A nova “fornada” de empreendedores está a abrir negócios com o objetivo de criar um impacto positivo na sociedade. As conclusões são do estudo “Essence of Enterprise”, levado a cabo pelo HSBC Private Banking, no qual foram entrevistados mais de 3700 empreendedores bem-sucedidos oriundos de 11 países diferentes.

Apesar de haver relatórios negativos sobre a atuação dos aclamados millennials no mundo dos negócios, o estudo do banco britânico aponta para que esta geração esteja mais orientada para criar um impacto positivo do que as gerações anteriores.

Orientação para o impacto social pode ter repercussões positivas
Os números indicam que perto de 24% dos empreendedores com idades inferiores aos 35 anos têm este bem-estar social como alvo, enquanto que só 11% dos empreendedores acima dos 55 o fazem.

Em vez de priorizarem áreas como criação de mais valor para os shareholders ou a prosperidade económica, o estudo revela que um em cada cinco empreendedores (20%) considera a responsabilidade social, o estar ativo na comunidade ou a responsabilidade ambiental, como algumas das prioridades mais importantes do seu negócio.

O estudo sugere ainda uma relação forte entre a importância debitada no impacto social e a ambição enquanto empreendedores. Tanto que 1/3 dos entrevistados que fazem projeções de alto crescimento para os seus negócios afirmam que entraram no mundo dos negócios com a finalidade de criar um impacto social positivo. Isto sugere que este impacto era uma componente importante na receita para o sucesso empreendedor.

A nova geração traz consigo mais business angels
Neste sentido, é também interessante referir que os entrevistados que dão prioridade ao impacto social têm mais hipóteses de tornarem business angels e mostram mais abertura para pedir conselhos e apoio a mentores.

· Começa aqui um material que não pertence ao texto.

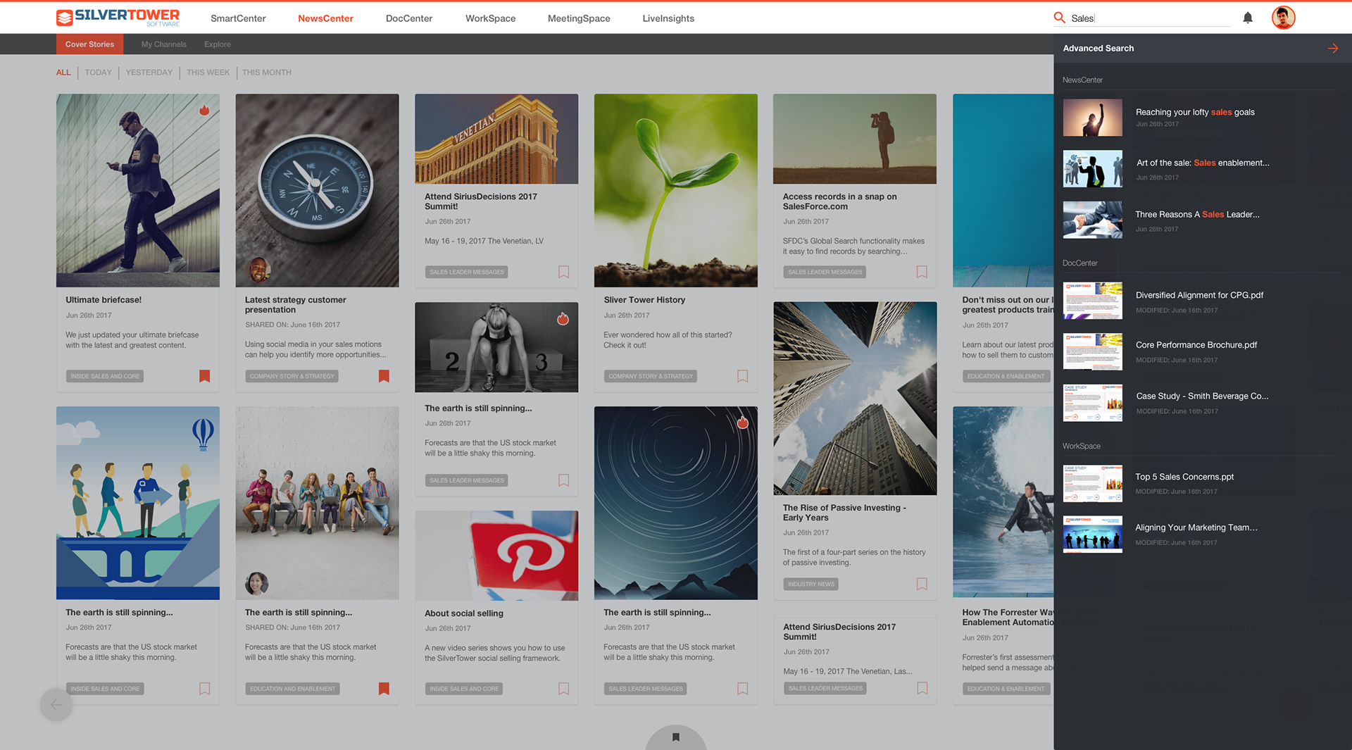Toggle bookmark on About social selling

coord(563,689)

Na verdade, quase metade dos inquiridos (47%) já investiu noutros negócios, de forma a canalizar capital e conhecimento para a comunidade de empreendedores.

O estudo revela ainda que a nova geração de empreendedores está a começar a investir a um ritmo mais acelerado que as anteriores. Enquanto que 57% dos entrevistados com menos de 35 anos já abraçaram a aventura de se tornarem business angels, apenas 29% dos que têm mais de 55 anos mostraram ter esta experiência.

Em termos de visão do investimento anjo, mais de metade dos jovens empreendedores (57%) veem esta prática como uma forma de se ligarem e conectarem com outras pessoas, de se manterem a par do progresso da indústria e de aumentarem o seu conhecimento. Por outro lado, a geração acima dos 55 afirma que vê esta prática como uma forma de diversificar o seu portefólio de investimentos.